Sortie le vendredi 23 juin 2023
1. Kinsei
2. Deep Violet Of Gold
3. Living Circle
4. Aestus
5. Tecum
6. Remain
7. Tree Mountain
Pas étonnant qu’il ait fallu 5 ans à Shida Shahabi pour donner suite à son très beau Homes de 2018 : c’est à une véritable refonte de sa musique, passée entretemps par la case bandes originales, que nous convie ici la Suédoise d’origine iranienne révélée la même année par un split EP en trio avec Resina et Emilie Levienaise-Farrouch, ses compagnes de label chez 130701, structure affiliée à Fat Cat et dédiée aux univers d’inspiration ambient ou modern classical.
Entretemps, il y avait eu l’EP Shifts plus dense et arrangé avec la présence enveloppante et capiteuse d’un violoncelle, mais pas vraiment de quoi nous laisser augurer de ces épaisses élégies magnétiques d’où le piano a presque disparu, faisant la part belle aux lignes langoureuses et impressionnistes de contrebasse et de violoncelle nouées en harmonies parfois sismiques et saturées (Deep Violet Of Gold), non sans atomes crochus avec les morceaux les plus amples et monolithiques du superbe Music for Film and Theatre d’Hania Rani.
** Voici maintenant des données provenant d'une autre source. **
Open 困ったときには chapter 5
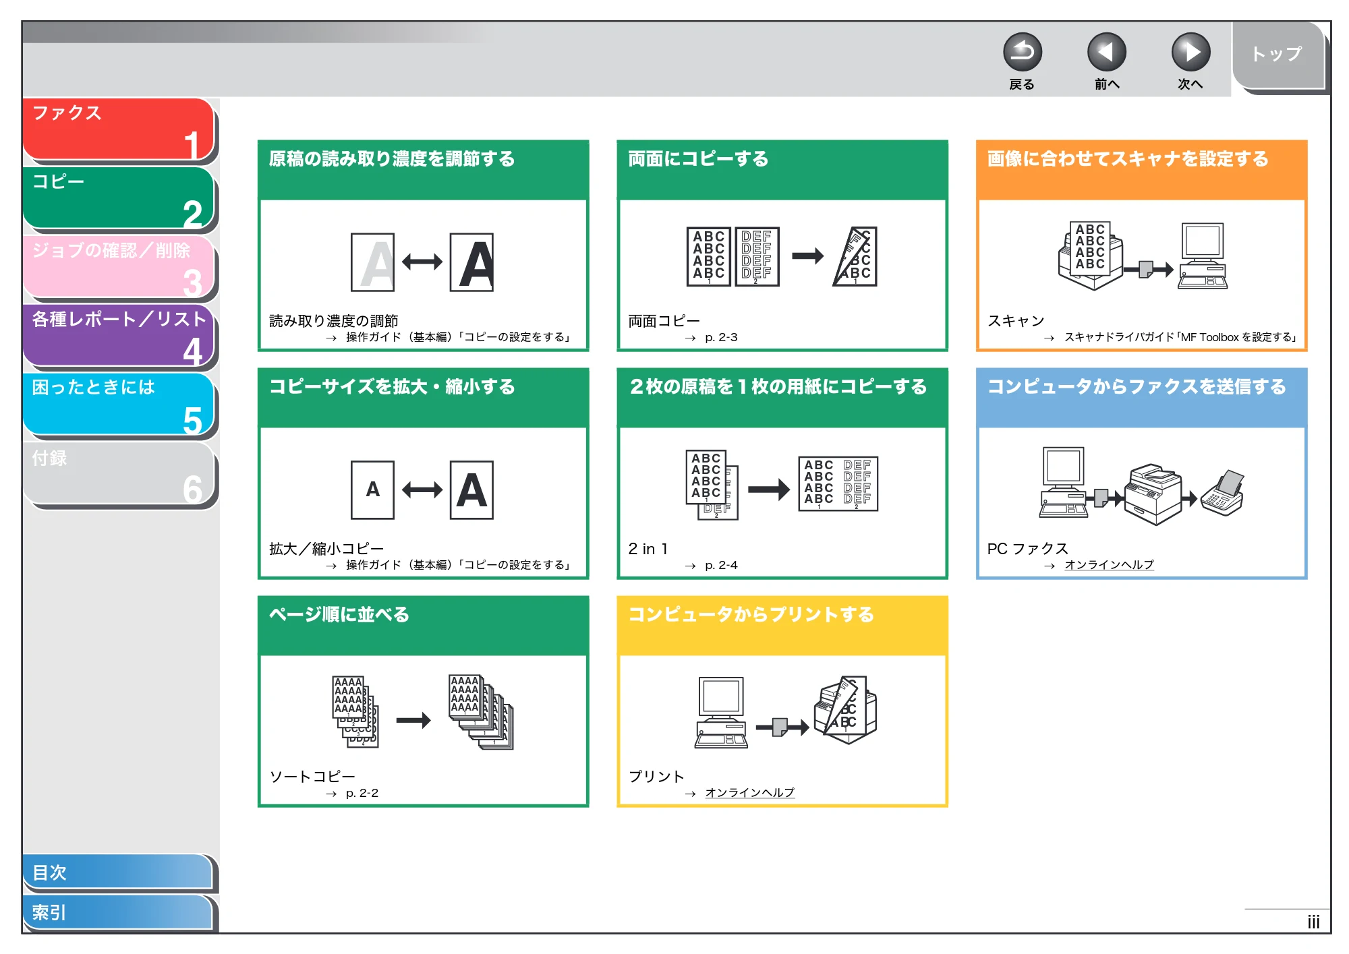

Lorsque les accords de son instrument de prédilection réapparaissent, comme sur les magnifiques Living Circle et Aestus aux choeurs féminins irréels à mi-chemin de la musique sacrée et du soundtrack dark ambient malaisant (à sa voix se joignent alors celles de Julia Ringdahl, de Sara Parkman ou de l’excellente Nina Kinert qu’on avait un peu perdue de vue depuis son remarquable Red Leader Dream), il se contente de donner le tempo et le ton, presque éteint, ne retrouvant un peu de son éclat que sur l’éthéré Remain sans pour autant reprendre l’ascendant sur les textures stratosphériques et enivrantes des nappes ambient et des instruments à cordes frottées.
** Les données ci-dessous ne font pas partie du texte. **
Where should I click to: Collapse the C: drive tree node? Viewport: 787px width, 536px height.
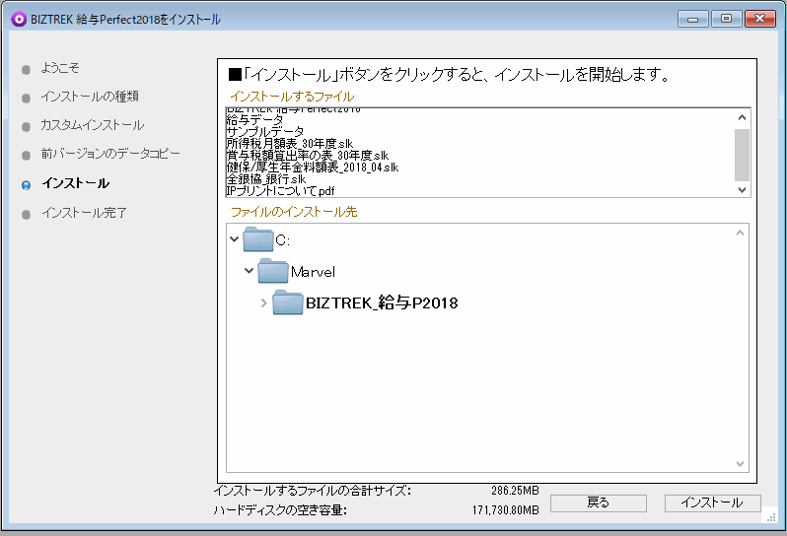(234, 239)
Quant à Tecum, entre pesanteur des fréquences de la contrebasse et minimalisme stellaire des synthés, il lorgne sur le rétrofuturisme contrasté d’un Ben Chatwin, ouvrant encore le champ des possibles pour celle que l’on avait décidément trop tôt cataloguée en pianiste néo-classique et qui vient de livrer, mine de rien, l’un des disques les plus imposants et fascinants de ce premier semestre.